Charlton Heston said it well during an interview with Rush Limbaugh in 1995:
You think man can destroy the planet? What intoxicating vanity. Let me tell you about our planet. Earth is four-and-a-half-billion-years-old. There's been life on it for nearly that long, 3.8 billion years. Bacteria first; later the first multicellular life, then the first complex creatures in the sea, on the land. Then finally the great sweeping ages of animals, the amphibians, the dinosaurs, at last the mammals, each one enduring millions on millions of years, great dynasties of creatures rising, flourishing, dying away -- all this against a background of continuous and violent upheaval. Mountain ranges thrust up, eroded away, cometary impacts, volcano eruptions, oceans rising and falling, whole continents moving, an endless, constant, violent change, colliding, buckling to make mountains over millions of years. Earth has survived everything in its time.
It will certainly survive us. If all the nuclear weapons in the world went off at once and all the plants, all the animals died and the earth was sizzling hot for a hundred thousand years, life would survive, somewhere: under the soil, frozen in arctic ice. Sooner or later, when the planet was no longer inhospitable, life would spread again. The evolutionary process would begin again. Might take a few billion years for life to regain its present variety. Of course, it would be very different from what it is now, but the earth would survive our folly, only we would not. If the ozone layer gets thinner, ultraviolet radiation sears earth, so what? Ultraviolet radiation is good for life. It's powerful energy. It promotes mutation, change. Many forms of life will thrive with more UV radiation. Many others will die out. You think this is the first time that's happened? Think about oxygen. Necessary for life now, but oxygen is actually a metabolic poison, a corrosive glass, like fluorine.
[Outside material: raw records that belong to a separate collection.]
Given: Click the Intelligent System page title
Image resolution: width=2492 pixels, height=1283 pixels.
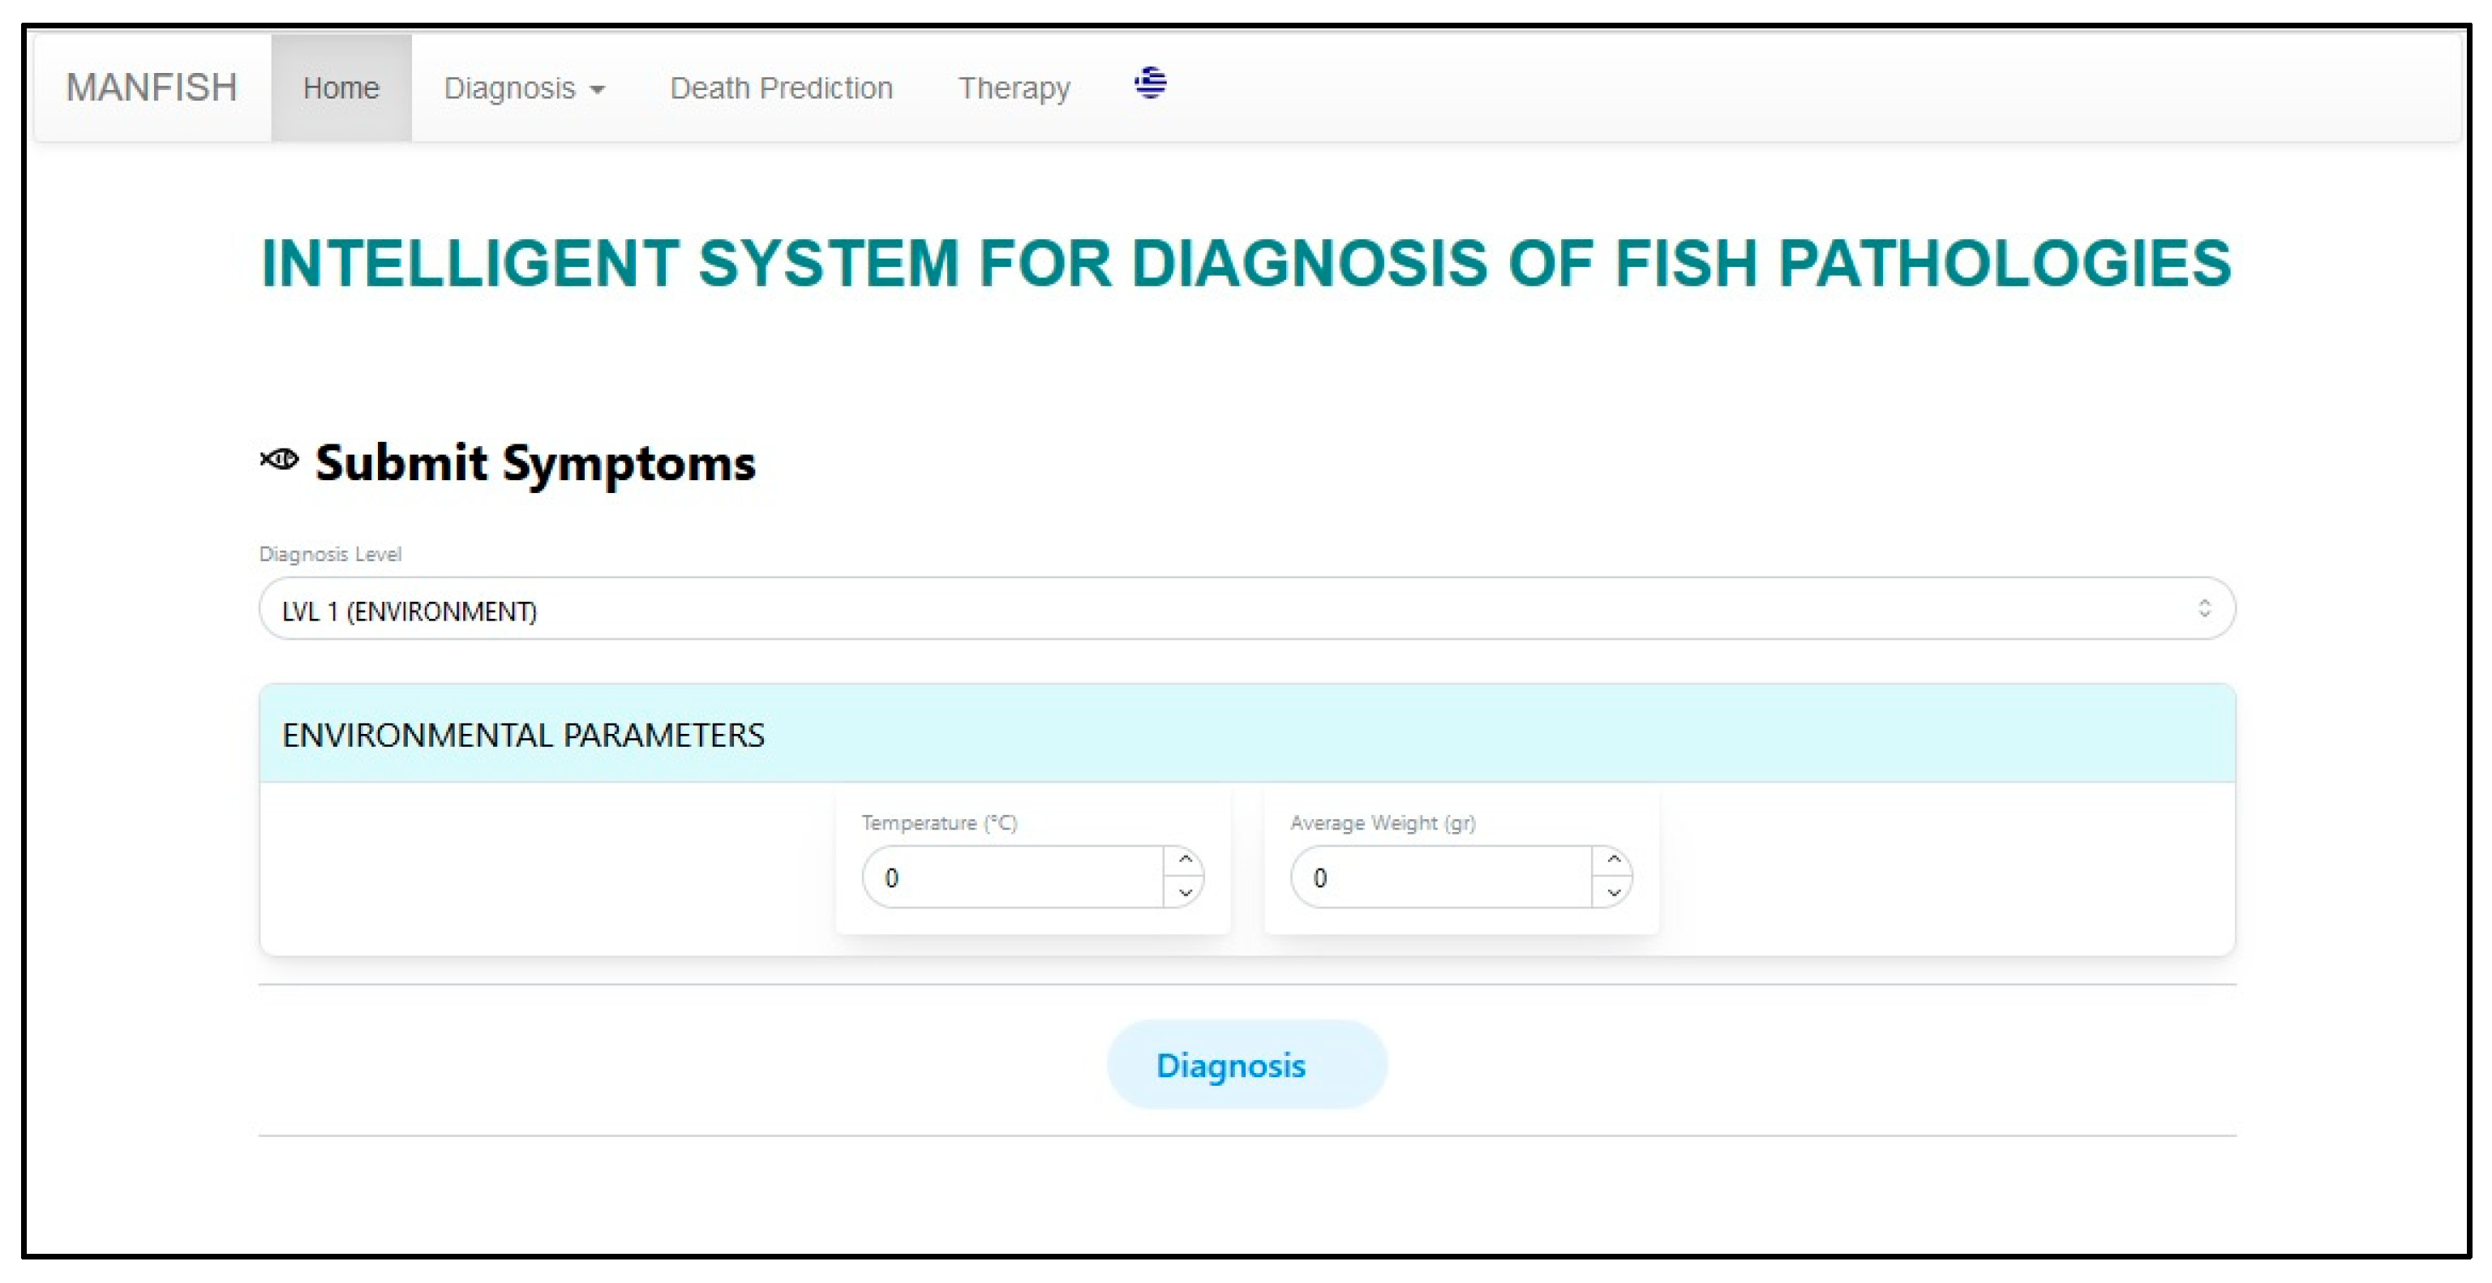Looking at the screenshot, I should click(1246, 263).
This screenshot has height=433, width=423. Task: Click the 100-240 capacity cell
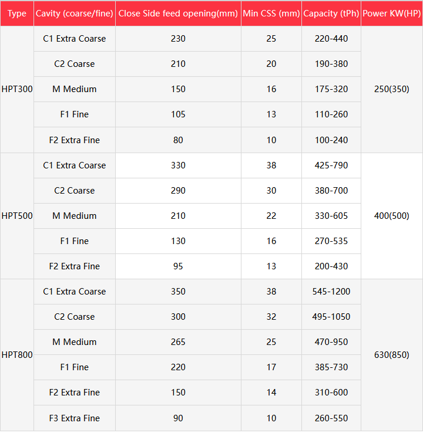click(331, 140)
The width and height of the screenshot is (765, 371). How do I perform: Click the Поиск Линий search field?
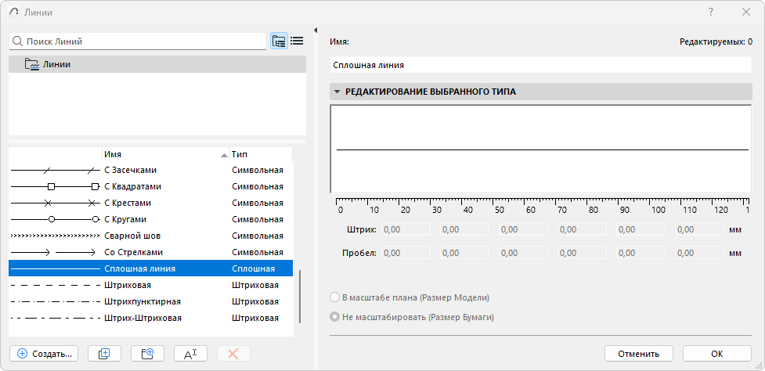point(141,41)
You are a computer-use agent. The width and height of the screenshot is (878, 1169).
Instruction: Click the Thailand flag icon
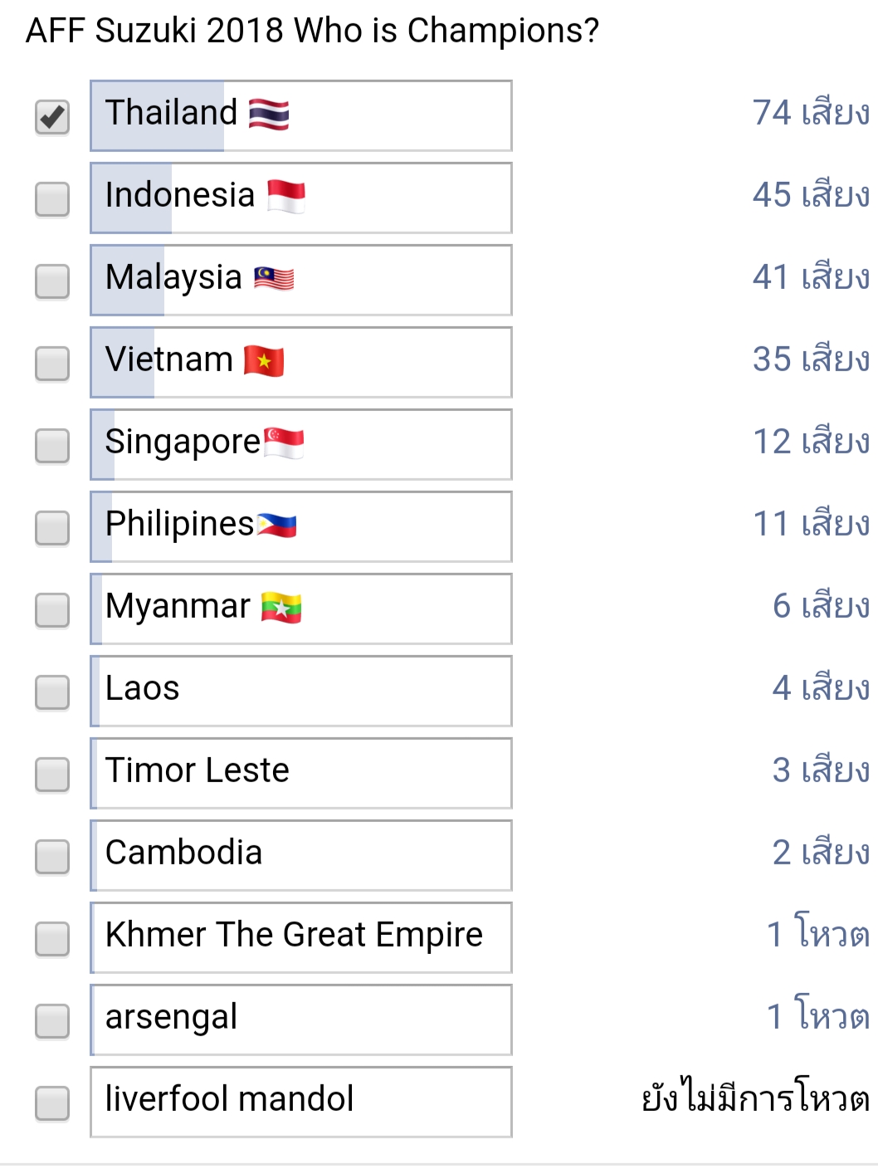(x=269, y=114)
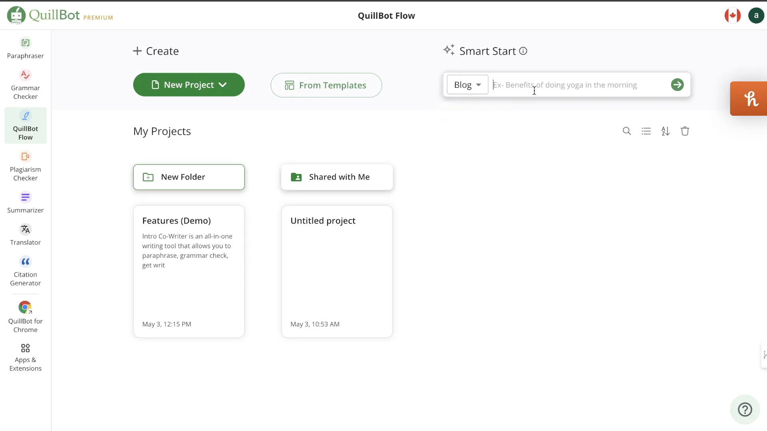This screenshot has width=767, height=431.
Task: Open the Citation Generator tool
Action: coord(25,271)
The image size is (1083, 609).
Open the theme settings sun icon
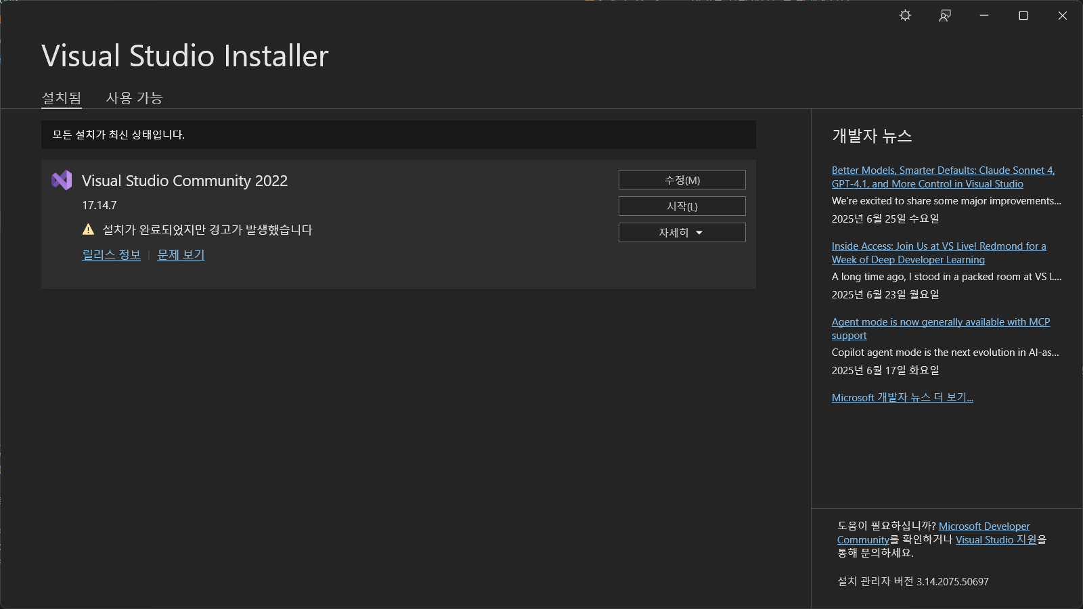905,16
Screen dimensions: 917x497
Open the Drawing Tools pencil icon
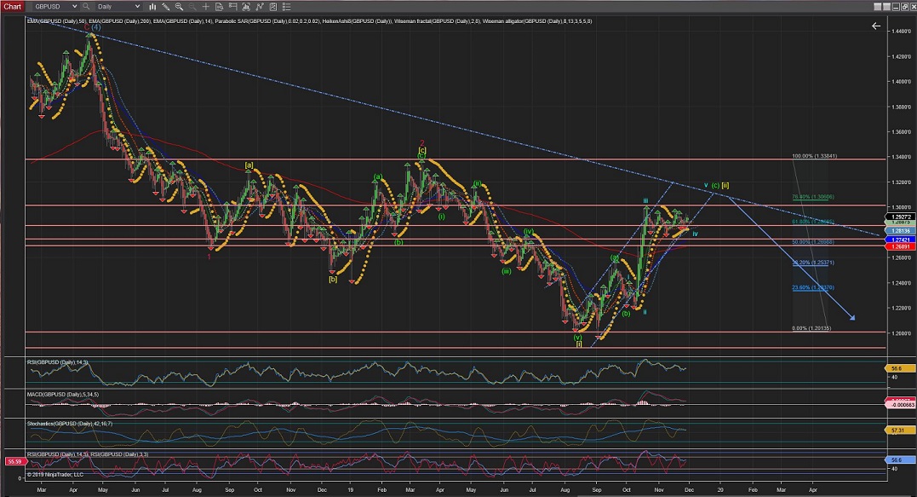pos(165,6)
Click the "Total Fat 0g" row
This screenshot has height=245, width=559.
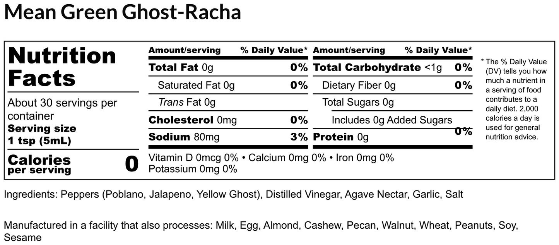tap(181, 68)
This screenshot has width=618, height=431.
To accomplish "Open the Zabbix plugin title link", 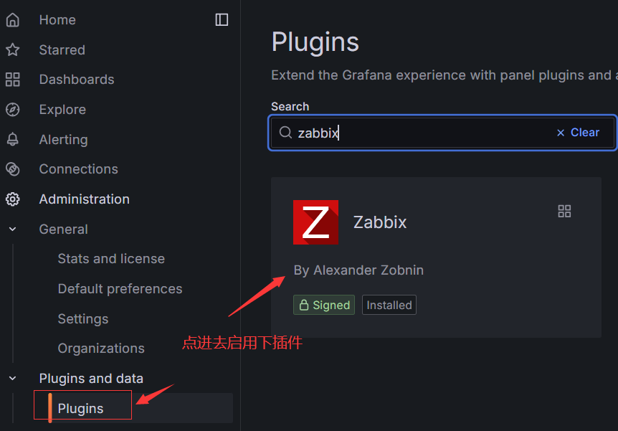I will coord(380,222).
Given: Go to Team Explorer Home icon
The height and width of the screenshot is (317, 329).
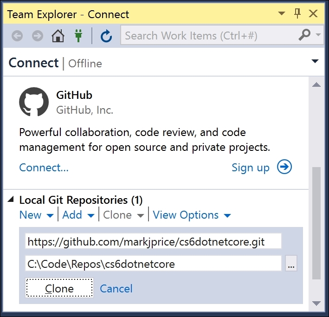Looking at the screenshot, I should click(x=58, y=36).
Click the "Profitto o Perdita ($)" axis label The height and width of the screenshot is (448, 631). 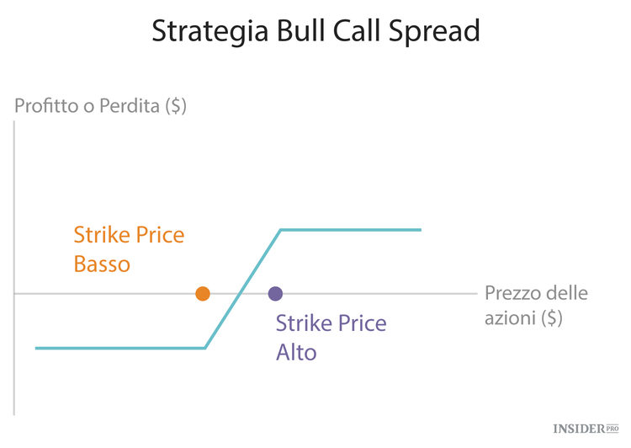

When oxygen was first produced as a waste product by certain plant cells some three billion years ago, it created a crisis for all other life on earth. Those plants were polluting the environment, exhaling a lethal gas. Earth eventually had an atmosphere incompatible with life. Nevertheless, life on earth took care of itself. In the thinking of the human being a hundred years is a long time. Hundred years ago we didn't have cars, airplanes, computers or vaccines. It was a whole different world, but to the earth, a hundred years is nothing. A million years is nothing. This planet lives and breathes on a much vaster scale. We can't imagine its slow and powerful rhythms, and we haven't got the humility to try. We've been residents here for the blink of an eye. If we're gone tomorrow, the earth will not miss us. link.
Seems like Peak Oil would automaticaly take care of Global Warming. Problem does not exist, and is self-correcting if it does exist.
FReepmail me to be added or removed to the ECO-PING list!
Don't normally use the ping list for such pure stupidity but its important to hear the enemy.